Unfortunately, her relationship with her husband throughout her life was full of quarrels and misunderstandings. But she still worked to realize her dream even as other people helped her, realizing how smart she was.
She went to Heidelberg in 1869 to study mathematics and the natural sciences, but was only allowed to attend classes unofficially as women weren’t allowed to matriculate.
She moved to Berlin in 1871 to study at the university but again, they refused to let her attend the courses. In 1874, she completed three papers and she was granted her doctorate, summa cum laude, from Göttingen University.
Sofia Kovalevskaya: Her accomplishments
Though she couldn’t a teaching position because she was a woman, there was a time she was unemployed and didn’t do any research. During that, she gave birth to a daughter in 1878.
Fortunately, she returned to her studies in 1880. She separated from her husband in 1881 and two years later, Vladimir killed himself. To avoid feelings of guilt, she committed herself to her work.
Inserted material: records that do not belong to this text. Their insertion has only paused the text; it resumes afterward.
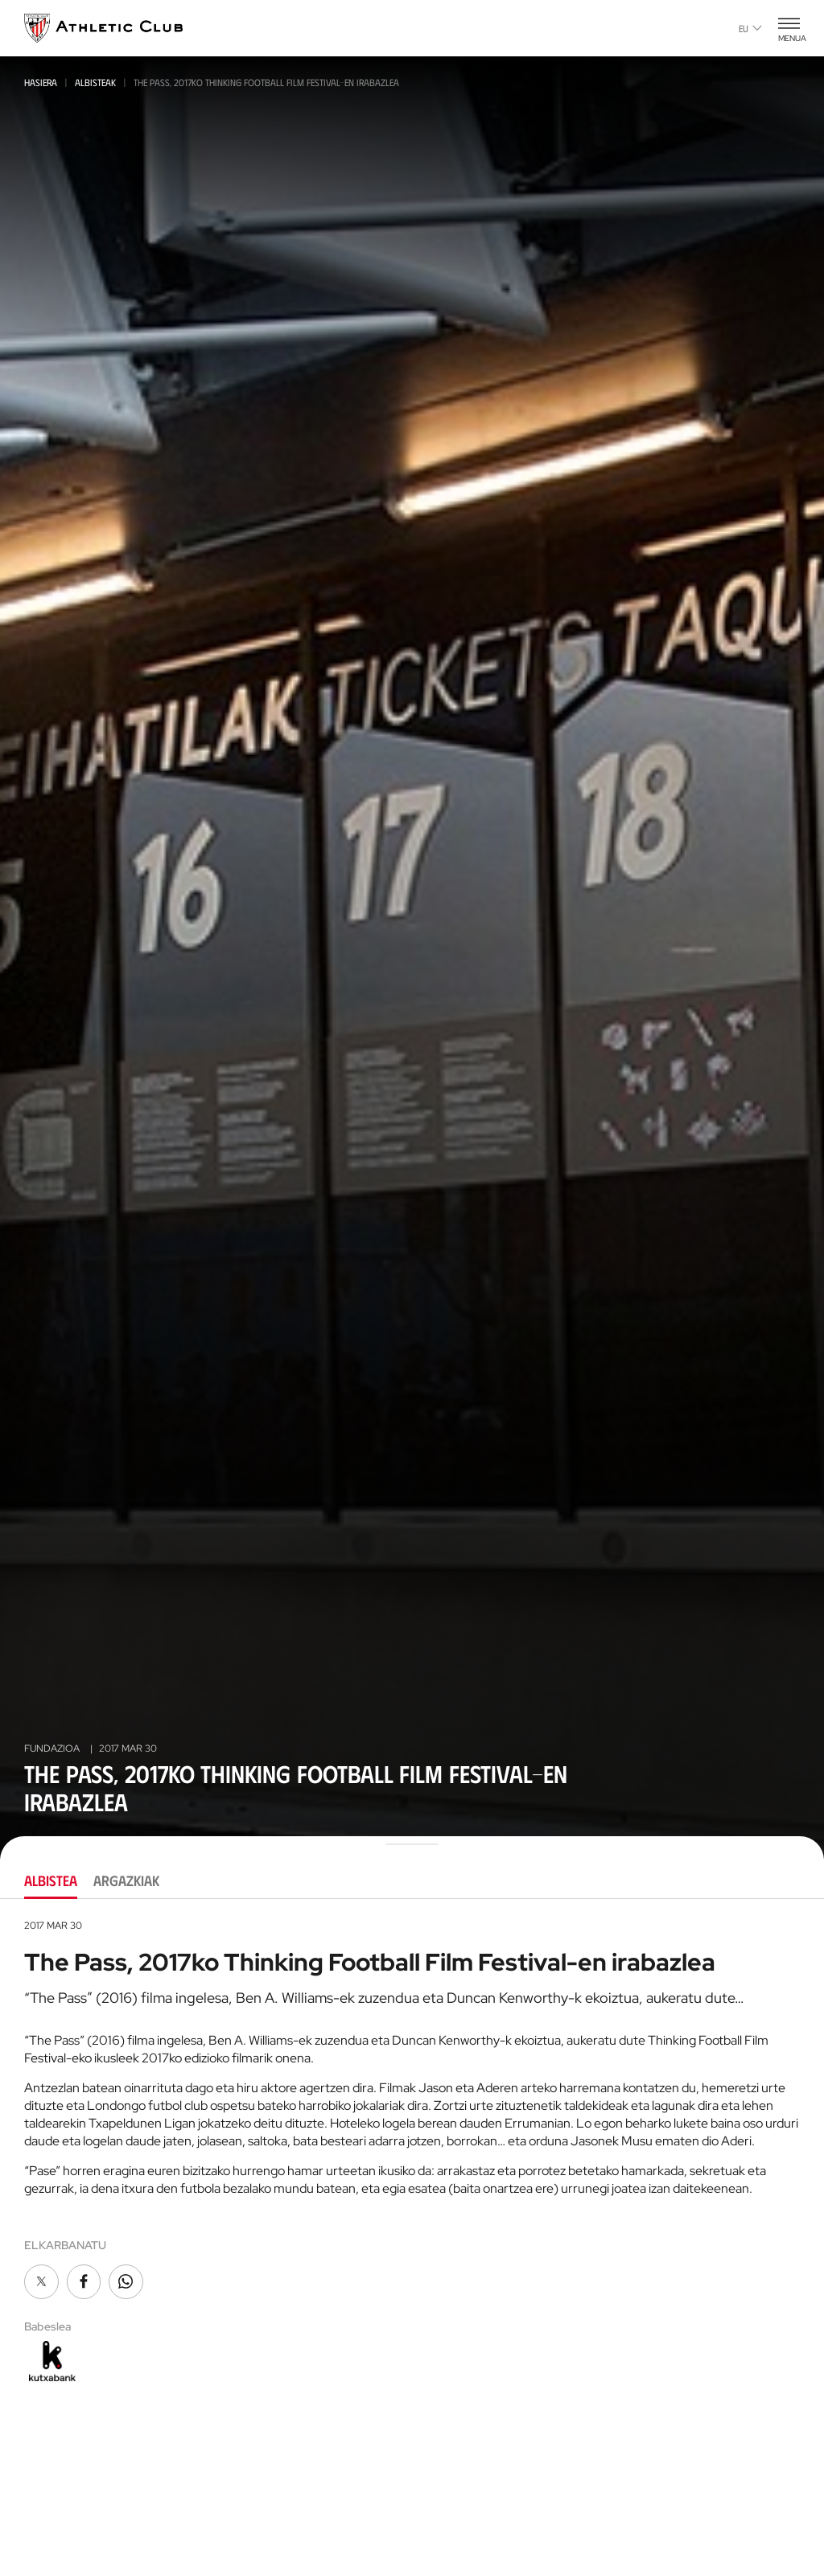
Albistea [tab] (50, 1880)
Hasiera (40, 82)
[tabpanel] (412, 2152)
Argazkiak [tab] (126, 1880)
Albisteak (95, 82)
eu (750, 28)
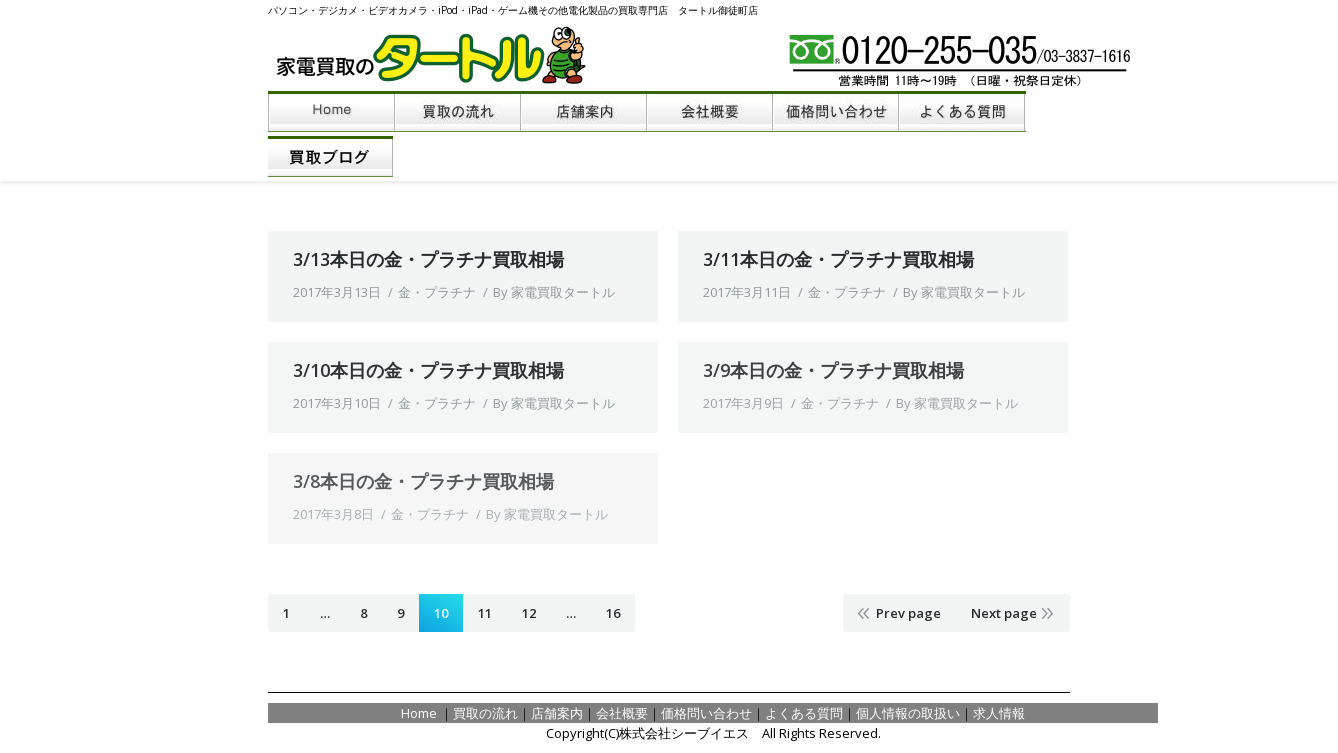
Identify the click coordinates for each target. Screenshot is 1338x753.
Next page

Through the help of a friend, GöstaMittag-Leffler, she got a position as private docent in Stockholm University. In 1884, she began to lecture there in early 1884 was was appointed to a 5-year extraordinary professorship of that same year.
In 1889, she was the first woman to hold a chair at a European university since Laura Bassi and Maria Gaetana Agnesi .
Sofia became the editor of the journal Acta Mathematica and took part in international conferences. She won the Prix Bordin in 1886 for one of her papers, which included the grand prize of 5,000 francs.
In 1889, she won a prize from the Swedish Academy of Sciences and then was elected a member of the Imperial Academy of Sciences. More importantly, they changed the rules at the Imperial Academy to allow the election of a woman.
Sofia Kovalevskaya: The secret lesbian
Though a lot has been said about Sofia’s exploits in mathematics, not much is known about her being a secret lesbian.
After the death of her her husband, she managed to get a teaching position at Stockholm University thanks to Swedish mathematician Gösta Mittag-Leffler.
However, she had met Gösta through his sister, author Anne Charlotte Leffler. The two had met each other while students in Berlin.
Sofia helped Anne publish a book Kampen för lyckan (“The Struggle for Happiness”) in 1888.
More important, Anne supposedly had an intimate “romantic friendship” with Sofia until the latter’s death at the age of 41 due to influenza complicated by pneumonia.
The rest of Sofia’s story as a woman who loved other women, unfortunately, is lost in history.